Source material Start Marker

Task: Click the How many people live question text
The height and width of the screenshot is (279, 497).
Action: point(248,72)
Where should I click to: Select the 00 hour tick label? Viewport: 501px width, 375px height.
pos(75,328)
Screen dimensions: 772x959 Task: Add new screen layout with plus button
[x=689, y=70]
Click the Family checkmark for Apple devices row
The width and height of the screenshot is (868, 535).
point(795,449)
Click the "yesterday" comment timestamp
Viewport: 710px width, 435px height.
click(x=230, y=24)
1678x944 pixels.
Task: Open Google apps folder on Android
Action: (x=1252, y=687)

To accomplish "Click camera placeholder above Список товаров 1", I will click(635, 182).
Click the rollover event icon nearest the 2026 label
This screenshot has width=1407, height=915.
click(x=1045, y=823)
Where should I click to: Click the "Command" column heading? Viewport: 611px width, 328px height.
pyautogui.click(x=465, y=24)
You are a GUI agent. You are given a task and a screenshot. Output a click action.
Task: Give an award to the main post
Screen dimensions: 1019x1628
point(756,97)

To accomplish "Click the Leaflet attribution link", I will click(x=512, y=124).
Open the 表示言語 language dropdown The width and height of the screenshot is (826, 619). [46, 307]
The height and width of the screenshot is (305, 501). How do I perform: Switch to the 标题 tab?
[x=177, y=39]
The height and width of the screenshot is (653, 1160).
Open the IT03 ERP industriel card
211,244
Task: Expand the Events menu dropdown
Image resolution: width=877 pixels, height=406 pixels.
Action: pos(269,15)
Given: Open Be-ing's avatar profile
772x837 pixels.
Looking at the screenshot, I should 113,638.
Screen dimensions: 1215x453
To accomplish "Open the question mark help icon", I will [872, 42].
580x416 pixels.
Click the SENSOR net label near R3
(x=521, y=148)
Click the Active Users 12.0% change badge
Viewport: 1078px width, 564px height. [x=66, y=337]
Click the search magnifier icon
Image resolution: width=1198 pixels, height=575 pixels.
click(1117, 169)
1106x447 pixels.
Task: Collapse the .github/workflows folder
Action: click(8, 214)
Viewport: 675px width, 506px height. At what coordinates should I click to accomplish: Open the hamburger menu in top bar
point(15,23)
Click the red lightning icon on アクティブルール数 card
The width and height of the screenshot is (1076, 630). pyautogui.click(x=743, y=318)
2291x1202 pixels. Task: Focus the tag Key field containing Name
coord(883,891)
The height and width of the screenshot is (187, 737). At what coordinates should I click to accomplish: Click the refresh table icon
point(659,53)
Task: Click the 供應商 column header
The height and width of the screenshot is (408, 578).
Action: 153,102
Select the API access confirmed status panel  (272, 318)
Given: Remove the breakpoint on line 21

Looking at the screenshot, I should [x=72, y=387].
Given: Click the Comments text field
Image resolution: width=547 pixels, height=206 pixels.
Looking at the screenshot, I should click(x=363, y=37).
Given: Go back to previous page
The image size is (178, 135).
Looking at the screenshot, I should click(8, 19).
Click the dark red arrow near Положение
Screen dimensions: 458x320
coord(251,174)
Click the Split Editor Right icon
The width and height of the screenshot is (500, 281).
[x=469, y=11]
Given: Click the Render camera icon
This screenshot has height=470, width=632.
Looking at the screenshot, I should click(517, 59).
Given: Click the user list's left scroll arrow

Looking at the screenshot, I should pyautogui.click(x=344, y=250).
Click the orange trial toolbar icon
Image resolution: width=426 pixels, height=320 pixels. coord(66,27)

Source material End Marker

# Description of the task
Repeat exactly the lines of the data from the first one through the line with "Click the Family", both of them included.

# Finished exercise
Task: Click the How many people live question text
The height and width of the screenshot is (279, 497).
Action: point(248,72)
Where should I click to: Select the 00 hour tick label? Viewport: 501px width, 375px height.
pos(75,328)
Screen dimensions: 772x959 Task: Add new screen layout with plus button
[x=689, y=70]
Click the Family checkmark for Apple devices row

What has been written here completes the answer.